#### DATA FOR PROCESSING
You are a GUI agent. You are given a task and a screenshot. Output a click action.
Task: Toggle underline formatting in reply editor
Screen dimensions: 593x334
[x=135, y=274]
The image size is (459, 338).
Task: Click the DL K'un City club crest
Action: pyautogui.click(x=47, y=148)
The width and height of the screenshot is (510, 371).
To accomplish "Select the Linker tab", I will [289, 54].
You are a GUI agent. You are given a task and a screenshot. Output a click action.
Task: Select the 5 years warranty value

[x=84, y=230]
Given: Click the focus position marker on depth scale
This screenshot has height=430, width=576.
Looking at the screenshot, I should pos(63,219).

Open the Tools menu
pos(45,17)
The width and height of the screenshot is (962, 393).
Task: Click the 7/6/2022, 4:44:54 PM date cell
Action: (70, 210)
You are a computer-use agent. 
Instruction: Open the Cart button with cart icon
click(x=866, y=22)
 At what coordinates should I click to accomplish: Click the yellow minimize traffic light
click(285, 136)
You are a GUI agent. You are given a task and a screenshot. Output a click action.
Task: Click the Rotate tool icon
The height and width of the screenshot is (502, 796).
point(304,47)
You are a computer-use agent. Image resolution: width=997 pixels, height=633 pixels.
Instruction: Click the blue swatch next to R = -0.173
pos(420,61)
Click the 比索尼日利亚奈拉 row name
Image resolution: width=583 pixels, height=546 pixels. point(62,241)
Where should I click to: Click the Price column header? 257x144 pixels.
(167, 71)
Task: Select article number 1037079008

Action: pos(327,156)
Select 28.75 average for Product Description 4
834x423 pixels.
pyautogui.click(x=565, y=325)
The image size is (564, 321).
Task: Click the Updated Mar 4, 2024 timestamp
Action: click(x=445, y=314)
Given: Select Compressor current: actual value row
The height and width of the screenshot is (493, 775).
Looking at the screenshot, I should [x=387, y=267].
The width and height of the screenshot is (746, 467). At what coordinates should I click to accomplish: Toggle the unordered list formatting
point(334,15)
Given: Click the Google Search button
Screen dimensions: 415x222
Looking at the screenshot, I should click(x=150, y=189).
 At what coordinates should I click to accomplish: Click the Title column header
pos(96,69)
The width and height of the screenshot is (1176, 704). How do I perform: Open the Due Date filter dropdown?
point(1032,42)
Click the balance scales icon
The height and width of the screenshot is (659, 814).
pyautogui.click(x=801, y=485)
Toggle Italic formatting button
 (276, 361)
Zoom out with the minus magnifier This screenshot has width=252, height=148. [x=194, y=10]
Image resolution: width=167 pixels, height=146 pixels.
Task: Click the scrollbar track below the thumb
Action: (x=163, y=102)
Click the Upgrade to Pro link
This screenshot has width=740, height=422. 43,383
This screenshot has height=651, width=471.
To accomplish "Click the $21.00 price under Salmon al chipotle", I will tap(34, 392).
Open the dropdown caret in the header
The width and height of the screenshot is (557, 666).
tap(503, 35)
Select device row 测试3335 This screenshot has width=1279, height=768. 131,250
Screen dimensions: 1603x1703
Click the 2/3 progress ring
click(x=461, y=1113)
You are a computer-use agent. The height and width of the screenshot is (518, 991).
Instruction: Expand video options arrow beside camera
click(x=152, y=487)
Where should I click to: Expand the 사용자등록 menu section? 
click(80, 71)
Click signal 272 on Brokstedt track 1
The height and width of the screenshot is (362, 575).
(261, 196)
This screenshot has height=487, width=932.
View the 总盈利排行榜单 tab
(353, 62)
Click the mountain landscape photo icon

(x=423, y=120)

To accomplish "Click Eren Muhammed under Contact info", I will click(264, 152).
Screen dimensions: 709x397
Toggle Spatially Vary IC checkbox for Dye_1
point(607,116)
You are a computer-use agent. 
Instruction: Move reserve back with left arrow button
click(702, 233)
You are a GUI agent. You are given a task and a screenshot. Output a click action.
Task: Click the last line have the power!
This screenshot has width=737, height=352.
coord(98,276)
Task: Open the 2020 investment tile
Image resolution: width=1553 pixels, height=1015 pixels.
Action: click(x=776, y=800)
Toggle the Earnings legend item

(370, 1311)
########
▶ BRIEF
Look above for the line holding "Toggle Italic formatting button" and the line holding "Task: Click the last line have the power!", then output exactly those two lines and every line between them, nothing more.

▶ ANSWER
Toggle Italic formatting button
 (276, 361)
Zoom out with the minus magnifier This screenshot has width=252, height=148. [x=194, y=10]
Image resolution: width=167 pixels, height=146 pixels.
Task: Click the scrollbar track below the thumb
Action: (x=163, y=102)
Click the Upgrade to Pro link
This screenshot has width=740, height=422. 43,383
This screenshot has height=651, width=471.
To accomplish "Click the $21.00 price under Salmon al chipotle", I will tap(34, 392).
Open the dropdown caret in the header
The width and height of the screenshot is (557, 666).
tap(503, 35)
Select device row 测试3335 This screenshot has width=1279, height=768. 131,250
Screen dimensions: 1603x1703
Click the 2/3 progress ring
click(x=461, y=1113)
You are a computer-use agent. The height and width of the screenshot is (518, 991).
Instruction: Expand video options arrow beside camera
click(x=152, y=487)
Where should I click to: Expand the 사용자등록 menu section? 
click(80, 71)
Click signal 272 on Brokstedt track 1
The height and width of the screenshot is (362, 575).
(261, 196)
This screenshot has height=487, width=932.
View the 总盈利排行榜单 tab
(353, 62)
Click the mountain landscape photo icon

(x=423, y=120)

To accomplish "Click Eren Muhammed under Contact info", I will click(264, 152).
Screen dimensions: 709x397
Toggle Spatially Vary IC checkbox for Dye_1
point(607,116)
You are a computer-use agent. 
Instruction: Move reserve back with left arrow button
click(702, 233)
You are a GUI agent. You are given a task and a screenshot. Output a click action.
Task: Click the last line have the power!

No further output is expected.